The HLWG (High Level Working Group) headed by Kasturirangan was setup to decide a future course of action based on the Gadgil report. In that sense, Kasturirangan report may be considered as one of the many phases of implementing the Gadgil report. It is all constructed and termed in such a vague manner that everybody is confused about both, so that, depending on the political convenience and international pressure, any government at any time can bring up both or part of them anytime. That's the way governments work, right? If you have been to a government office anytime for anything in India, you will know what I mean. If somebody files a case in Supreme Court and the Court asks the Government which is the report that is submitted by experts, Gadgil is the answer (unless MoEF explicitly rejects the report, which it hasn't done yet).
Having said that, by allowing myself to be a fool to trust the Government, I am starting with Kasturirangan recommendations, which is at the center of the storm at present.
Kasturirangan Report
The HLWG report is a 500+ page report in two volumes. The second volume is more or less an addendum, and the recommendations are in the first volume (175 pages). A summary of recommendations are given in pages xii - xxiii, and I will be consolidating my thoughts around these recommendations largely. (I am not attaching the report here, as you can always get it with a simple Google search).
How the reports were written
Even before we begin talking about recommendations, there is a remarkable nature of these reports that needs to be addressed first. Gadgil considers a 1600 km stretch covering more than 1,60,000 sqkm area as Western Ghat. I have read Gadgil saying that any development decision involving the Ghats should have a consent from the Gram Sabhas. But, how many Gram Sabhas he consulted before preparing his report? Of course, I understand that they are Experts in world ecology, hence they must have the divine knowledge to see through every complexity of nature-human interaction in this rather small area of 160,00 sqkm. Silly me!!!

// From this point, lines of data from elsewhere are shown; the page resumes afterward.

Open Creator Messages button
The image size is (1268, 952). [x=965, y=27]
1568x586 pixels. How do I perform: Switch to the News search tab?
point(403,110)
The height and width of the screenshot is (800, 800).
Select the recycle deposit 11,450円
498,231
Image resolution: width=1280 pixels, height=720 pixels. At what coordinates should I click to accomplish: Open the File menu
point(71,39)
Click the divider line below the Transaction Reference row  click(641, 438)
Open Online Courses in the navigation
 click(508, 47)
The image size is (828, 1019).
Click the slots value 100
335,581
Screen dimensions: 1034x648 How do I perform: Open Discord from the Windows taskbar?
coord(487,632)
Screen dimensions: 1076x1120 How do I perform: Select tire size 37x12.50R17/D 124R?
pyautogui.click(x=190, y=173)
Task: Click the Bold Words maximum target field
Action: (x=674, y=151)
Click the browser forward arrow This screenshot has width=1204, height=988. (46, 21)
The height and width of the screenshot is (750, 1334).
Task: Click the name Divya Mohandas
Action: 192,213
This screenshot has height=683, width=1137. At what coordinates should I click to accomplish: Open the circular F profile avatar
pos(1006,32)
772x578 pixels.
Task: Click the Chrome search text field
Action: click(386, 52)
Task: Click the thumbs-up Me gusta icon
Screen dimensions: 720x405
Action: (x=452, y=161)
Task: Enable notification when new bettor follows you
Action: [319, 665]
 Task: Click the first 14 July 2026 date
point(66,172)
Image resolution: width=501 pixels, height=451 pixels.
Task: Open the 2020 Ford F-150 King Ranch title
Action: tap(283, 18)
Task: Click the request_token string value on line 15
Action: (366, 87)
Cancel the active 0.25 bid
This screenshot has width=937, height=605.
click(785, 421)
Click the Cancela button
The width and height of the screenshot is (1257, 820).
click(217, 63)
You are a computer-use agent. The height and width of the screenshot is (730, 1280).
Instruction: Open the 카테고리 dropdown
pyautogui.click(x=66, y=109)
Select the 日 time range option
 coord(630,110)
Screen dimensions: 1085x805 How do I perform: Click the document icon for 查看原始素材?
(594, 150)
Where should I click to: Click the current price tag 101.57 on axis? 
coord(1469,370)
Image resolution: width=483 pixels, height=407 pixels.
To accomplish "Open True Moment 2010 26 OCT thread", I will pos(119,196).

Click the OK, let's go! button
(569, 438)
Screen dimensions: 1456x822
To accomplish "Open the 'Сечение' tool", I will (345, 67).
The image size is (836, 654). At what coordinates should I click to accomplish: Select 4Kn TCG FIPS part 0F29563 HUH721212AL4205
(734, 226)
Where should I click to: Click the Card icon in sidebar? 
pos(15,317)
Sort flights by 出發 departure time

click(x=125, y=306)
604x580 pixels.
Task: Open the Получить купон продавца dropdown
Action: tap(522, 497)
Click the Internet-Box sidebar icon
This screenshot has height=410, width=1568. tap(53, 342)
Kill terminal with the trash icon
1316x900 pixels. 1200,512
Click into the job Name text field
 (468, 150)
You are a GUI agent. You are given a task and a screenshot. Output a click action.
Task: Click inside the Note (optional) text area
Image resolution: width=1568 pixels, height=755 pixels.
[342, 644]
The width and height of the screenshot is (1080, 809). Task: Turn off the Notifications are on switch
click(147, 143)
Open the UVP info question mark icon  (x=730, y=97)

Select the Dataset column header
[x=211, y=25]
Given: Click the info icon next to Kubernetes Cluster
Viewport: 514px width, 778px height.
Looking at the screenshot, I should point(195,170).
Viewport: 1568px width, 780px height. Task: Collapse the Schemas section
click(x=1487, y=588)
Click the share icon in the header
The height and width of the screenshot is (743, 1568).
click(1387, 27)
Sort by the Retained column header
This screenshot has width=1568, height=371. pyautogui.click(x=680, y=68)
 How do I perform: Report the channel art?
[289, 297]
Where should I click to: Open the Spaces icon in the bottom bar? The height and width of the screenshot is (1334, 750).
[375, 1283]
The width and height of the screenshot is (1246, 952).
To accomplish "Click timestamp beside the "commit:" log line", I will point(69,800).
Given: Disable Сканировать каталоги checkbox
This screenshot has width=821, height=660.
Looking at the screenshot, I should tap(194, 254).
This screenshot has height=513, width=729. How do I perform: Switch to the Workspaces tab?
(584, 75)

Unfortunately, their divine knowledge could not see through one thing that permeats the entire human world - Political Power. Everybody who know how humans live, work and spread immediately knew the impact of putting this into practice right away. For example, almost 2/3rd of entire Kerala, about 2.2 crore people out of 3.3. Oh man! We need the Ghats to be preserved, but 2.2 crore people impacted? No way. We need to bring that down to a few millions at the most. It is okay for a few millions to suffer instead of a few hundred millions. We need to find the right guys whose voice can be ignored. Political power sprang into action. Damage containment. Hence HLWG.
It is indeed heart-warming that HLWG found almost the entire district of Idukki as ecologically fragile. No question about it. It warms my heart even more when I understand that one of the few places escaped the ESA tag is Vagamon! Of course, anybody who visited Vagamon would know that it is in Kottayam district and is ecologically more like Kochi than Idukki dist. I would have dreamt up all those misty mountains...I feel like I am one of those scepticists who questioned even our existence; what is the guarantee that this entire world is not just a dream?
Anyway, I, a poor layman whose geological knowledge is limited to the number of continents in the Earth and does not have a clue how government committees work and how they take decisions, take it for granted that both these committee's recommendations are indeed going to save the Western Ghats from the devilish human hands. Praise the Committees!!